The camera panned around the Upper House, and I found myself sighing at the endless parade of failures, halfwits, crooks and nonentities filling the chamber. From the toad-like incompetent Lamont to the scheming bladder of festering shit that is 'Lord' Mandelson.

When HM arrived I felt crushed under the conviction that she may as well have been paddled across a septic tank in a rubber dinghy as make progress into that place. I was overtaken by the miserable realisation of the sheer hollow pointlessness of the whole circus.

The relentless blathering of Huw Edwards with it's flatulent cargo of meaningless platitudes about democracy, sovereignty and the rest simply served to throw into sharp relief how our most cherished institutions have been devalued to the point of meaninglessness.

The sight of that arch-cretin Martin, trailing the risible Serjeant at Arms in his wake (an individual who reminded me of nothing so much as the Mekon with a terracotta paintjob and a bad wig), the whole sewer full of elected shite following on was an image of arse-clenching infuriation.
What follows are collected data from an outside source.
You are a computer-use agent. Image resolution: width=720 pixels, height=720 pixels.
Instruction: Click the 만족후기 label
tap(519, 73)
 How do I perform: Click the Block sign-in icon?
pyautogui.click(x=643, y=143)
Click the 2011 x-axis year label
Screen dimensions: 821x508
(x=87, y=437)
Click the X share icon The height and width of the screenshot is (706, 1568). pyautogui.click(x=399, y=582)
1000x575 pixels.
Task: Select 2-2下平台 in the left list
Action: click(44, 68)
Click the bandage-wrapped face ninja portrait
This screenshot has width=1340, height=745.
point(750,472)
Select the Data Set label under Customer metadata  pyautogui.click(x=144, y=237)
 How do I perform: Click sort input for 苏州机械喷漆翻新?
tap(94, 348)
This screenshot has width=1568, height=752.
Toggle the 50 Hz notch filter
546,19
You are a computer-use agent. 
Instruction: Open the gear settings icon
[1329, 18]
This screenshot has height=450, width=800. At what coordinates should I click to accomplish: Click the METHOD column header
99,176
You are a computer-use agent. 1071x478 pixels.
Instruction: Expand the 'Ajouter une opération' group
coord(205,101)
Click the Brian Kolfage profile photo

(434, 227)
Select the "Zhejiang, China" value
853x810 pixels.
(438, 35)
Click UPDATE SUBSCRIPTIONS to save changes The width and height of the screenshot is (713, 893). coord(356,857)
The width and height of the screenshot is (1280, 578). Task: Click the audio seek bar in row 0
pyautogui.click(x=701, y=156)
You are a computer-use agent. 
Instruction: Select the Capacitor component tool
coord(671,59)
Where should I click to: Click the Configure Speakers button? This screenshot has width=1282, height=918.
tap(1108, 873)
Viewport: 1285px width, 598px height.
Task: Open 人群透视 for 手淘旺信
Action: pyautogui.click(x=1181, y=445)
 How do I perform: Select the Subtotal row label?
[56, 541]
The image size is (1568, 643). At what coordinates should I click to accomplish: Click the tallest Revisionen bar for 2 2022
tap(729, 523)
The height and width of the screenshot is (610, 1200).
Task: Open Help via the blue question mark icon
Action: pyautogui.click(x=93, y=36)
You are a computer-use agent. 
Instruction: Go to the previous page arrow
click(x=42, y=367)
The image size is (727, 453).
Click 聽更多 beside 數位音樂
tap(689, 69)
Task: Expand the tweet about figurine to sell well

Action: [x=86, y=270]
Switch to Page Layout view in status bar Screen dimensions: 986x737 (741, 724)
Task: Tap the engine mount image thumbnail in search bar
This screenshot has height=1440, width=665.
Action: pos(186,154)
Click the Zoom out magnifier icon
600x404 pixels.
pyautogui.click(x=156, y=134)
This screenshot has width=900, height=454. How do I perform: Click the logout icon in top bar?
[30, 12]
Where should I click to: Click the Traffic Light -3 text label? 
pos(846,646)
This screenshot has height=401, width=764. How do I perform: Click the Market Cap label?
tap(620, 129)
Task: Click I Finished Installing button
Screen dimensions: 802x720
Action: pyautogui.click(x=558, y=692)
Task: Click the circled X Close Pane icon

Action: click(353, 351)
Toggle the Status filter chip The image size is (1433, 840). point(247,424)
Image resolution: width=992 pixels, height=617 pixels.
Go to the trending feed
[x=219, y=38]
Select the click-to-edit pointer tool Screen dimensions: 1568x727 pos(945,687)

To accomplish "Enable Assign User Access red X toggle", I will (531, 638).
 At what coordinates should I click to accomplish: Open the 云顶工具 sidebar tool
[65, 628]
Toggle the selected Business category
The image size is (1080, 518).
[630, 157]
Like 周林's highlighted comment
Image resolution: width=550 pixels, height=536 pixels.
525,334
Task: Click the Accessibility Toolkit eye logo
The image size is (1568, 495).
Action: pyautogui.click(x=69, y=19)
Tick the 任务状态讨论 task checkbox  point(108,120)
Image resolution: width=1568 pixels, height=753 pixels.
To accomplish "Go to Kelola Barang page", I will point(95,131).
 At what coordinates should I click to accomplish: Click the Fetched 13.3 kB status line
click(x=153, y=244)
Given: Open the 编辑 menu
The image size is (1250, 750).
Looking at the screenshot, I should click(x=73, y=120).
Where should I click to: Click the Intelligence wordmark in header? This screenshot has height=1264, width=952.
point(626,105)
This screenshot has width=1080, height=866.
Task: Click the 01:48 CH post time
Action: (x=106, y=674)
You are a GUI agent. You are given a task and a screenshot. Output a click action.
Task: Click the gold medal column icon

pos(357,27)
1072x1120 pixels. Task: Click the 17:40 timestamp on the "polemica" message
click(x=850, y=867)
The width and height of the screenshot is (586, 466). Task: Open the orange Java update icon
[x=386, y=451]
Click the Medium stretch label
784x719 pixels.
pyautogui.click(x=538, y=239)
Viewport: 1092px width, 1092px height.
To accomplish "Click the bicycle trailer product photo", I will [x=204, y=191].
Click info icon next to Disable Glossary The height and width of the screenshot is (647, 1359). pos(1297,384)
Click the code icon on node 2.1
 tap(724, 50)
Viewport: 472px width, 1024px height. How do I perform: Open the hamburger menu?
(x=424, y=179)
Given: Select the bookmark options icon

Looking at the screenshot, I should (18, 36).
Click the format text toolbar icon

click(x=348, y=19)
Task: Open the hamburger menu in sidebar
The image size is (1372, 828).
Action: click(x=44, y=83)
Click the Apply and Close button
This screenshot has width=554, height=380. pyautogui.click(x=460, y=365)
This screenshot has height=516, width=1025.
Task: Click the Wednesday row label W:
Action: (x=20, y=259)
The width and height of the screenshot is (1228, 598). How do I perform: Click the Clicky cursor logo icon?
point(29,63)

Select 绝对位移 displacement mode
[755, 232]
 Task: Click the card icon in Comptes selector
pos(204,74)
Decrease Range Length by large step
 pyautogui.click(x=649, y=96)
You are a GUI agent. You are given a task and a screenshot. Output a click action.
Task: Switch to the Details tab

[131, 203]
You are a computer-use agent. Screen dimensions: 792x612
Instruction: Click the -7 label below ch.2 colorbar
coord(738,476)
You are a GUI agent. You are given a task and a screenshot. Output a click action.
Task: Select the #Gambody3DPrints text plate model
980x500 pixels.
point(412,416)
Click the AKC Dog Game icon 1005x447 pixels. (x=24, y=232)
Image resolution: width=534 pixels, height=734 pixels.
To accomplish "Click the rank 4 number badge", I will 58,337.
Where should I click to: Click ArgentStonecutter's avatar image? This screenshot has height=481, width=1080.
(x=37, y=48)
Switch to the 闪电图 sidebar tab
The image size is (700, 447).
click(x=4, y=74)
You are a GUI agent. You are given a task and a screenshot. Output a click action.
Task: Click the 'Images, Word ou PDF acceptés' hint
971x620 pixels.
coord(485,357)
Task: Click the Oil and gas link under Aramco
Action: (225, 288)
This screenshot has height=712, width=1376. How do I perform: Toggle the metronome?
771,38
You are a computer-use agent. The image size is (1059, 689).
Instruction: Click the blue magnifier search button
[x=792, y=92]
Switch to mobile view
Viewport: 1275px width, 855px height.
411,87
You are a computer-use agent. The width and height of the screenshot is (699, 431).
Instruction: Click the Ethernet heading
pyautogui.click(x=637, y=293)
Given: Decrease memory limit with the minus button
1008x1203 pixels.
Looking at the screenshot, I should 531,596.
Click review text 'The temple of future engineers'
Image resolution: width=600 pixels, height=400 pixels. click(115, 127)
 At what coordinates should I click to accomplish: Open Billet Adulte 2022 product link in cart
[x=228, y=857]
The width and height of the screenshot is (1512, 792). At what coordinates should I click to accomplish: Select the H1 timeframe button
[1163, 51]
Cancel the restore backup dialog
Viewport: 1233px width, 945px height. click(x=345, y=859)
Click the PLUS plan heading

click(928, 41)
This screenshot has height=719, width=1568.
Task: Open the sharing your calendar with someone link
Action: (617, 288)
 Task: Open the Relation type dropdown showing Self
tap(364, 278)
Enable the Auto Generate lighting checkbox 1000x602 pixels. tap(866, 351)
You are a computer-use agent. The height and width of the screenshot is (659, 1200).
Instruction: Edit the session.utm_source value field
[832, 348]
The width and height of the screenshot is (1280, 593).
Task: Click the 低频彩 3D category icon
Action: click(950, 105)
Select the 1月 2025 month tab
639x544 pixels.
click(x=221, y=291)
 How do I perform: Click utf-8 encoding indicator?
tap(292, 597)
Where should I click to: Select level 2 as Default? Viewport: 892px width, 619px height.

As for the speech? I retained sufficient will to listen to it, and fortunately the current raft of crises served to partially plug Nu-Labour's legislative cloaca, restricting them to a mere eleven bills. Needless to say, elementary decoding allowed me to foresee still more tax-payer's money being hosed at bullshit something-must-be-done initiatives, with a rich topping of miserablist neo-puritan strangulation of any human happiness.

The Ship of State is riddled with teredo, and I don't know how the timbers can be renewed.

Another year and a half of this? Shoot me now. Just get it over with.

UPDATE

It was fifteen pieces of twattery. I suspect I blanked out four bits while in the grip of Peri-Traumatic Stress disorder.

4 comments:

The Penguin said...

Very nicely put.

The Penguin

Mark Wadsworth said...

But did Her Maj read the speech in comedy mode? Last year (or maybe the year before) she went for deadpan with exasperated pauses before the particularly fuckwitted meaningless bits of drivel (as if she had to read them twice to confirm just how fucking stupid it was, before taking a deep breath and reading it out loud). It was quite funny.

Mac the Knife said...

TP: Ta very much. I calls 'em as I see 'em... :)

MW: I got the distinct impression she was going for the speed record, I suspect given half the chance she wouldn't have bothered to sit down...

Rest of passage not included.